Wednesday, January 27, 2010

Ask the DRE

I write a little blurb in the parish bulletin entitled "Ask the DRE" where people can send me emails asking questions about the faith etc. Here is a question from a few months ago that I thought I share.

ASK THE DRE – If I live a great life, love God, and all the rest, how can choosing to miss Mass once be a mortal sin that could put me into Hell?

If I eat well, exercise, and take good care of myself, how can choosing to jump off a cliff one time be enough to end my life? Now, the difference with this analogy and missing Mass is of course whether one misses Mass deliberately or because of difficult circumstances. In the analogy of the cliff, it doesn’t matter whether it was an accident or on purpose, you’re still dead. God is much more patient and forgiving than nature.

Missing Mass deliberately is a grave sin against God, Whom we should love above all else – even the thing we are missing Mass for. It is also breaking the Third Commandment. Actually, if you really take time to think about it, it is breaking at least 8 out of the 10 Commandments.

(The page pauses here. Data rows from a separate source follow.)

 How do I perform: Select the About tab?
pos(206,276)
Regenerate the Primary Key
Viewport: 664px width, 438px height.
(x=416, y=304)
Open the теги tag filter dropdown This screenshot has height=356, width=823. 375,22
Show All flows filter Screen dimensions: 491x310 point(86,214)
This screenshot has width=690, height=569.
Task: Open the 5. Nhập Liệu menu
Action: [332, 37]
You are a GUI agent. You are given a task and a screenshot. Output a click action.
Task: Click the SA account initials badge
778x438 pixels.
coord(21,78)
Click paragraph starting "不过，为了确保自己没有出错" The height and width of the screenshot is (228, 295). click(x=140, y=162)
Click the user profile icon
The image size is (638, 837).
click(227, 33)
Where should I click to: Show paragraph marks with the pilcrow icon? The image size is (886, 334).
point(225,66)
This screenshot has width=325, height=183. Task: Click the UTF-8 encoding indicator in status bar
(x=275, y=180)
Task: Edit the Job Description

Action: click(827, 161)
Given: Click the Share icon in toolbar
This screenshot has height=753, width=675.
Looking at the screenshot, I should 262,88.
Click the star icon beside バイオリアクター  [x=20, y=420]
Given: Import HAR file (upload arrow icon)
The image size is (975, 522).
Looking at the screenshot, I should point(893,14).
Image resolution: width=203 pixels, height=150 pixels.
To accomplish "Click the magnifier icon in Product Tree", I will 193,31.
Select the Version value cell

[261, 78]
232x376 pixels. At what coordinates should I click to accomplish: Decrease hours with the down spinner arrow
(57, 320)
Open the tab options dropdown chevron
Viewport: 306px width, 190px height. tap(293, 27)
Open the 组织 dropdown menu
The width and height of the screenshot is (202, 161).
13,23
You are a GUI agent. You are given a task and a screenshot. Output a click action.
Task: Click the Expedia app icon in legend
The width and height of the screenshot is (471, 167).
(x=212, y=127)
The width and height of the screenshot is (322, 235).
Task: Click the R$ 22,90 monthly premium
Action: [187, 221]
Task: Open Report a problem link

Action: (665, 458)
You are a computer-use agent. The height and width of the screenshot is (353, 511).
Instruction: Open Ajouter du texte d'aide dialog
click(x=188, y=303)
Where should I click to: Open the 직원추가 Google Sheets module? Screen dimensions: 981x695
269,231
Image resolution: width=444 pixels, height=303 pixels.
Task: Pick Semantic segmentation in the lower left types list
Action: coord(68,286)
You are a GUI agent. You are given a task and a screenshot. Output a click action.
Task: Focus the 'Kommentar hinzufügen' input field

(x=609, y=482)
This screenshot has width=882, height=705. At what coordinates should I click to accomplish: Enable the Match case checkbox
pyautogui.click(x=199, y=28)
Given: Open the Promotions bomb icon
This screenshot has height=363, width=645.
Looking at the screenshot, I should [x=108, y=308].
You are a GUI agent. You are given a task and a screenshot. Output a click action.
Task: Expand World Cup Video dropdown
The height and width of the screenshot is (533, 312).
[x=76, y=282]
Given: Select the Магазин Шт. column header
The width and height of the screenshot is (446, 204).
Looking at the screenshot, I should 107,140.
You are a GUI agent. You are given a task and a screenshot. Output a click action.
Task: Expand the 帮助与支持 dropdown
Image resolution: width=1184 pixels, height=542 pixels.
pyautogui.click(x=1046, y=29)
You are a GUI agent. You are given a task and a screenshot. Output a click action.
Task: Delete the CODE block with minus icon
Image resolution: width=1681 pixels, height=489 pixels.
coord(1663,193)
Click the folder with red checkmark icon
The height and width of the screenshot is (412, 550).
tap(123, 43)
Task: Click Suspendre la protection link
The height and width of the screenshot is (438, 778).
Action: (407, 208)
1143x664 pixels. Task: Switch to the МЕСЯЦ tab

Look at the question in another light, in the light of what Faith is all about: Relationship. For instance: If I take care of my wife, remember all of those special days with chocolate and flowers, and I am faithful to her for 25 years, how can choosing adultery once destroy our relationship? Or if I am a great father, spend time with my kids, and do everything an ideal dad could do, how could one instance of abuse destroy our relationship? Missing mass deliberately is not about breaking a rule, it’s about breaking a relationship and not having a relationship with God, is Hell.

1 comment:

scmom (Barbara) said...

Just had this debate with my brother over Christmas. He's a cradle Catholic (not that that means a darn thing) and just could not understand how missing Mass is a mortal sin (ie death to the soul, ie if you die without confessing, hell). What part of keep holy the Sabbath don't you understand? I said. That means Mass is more important than thyself.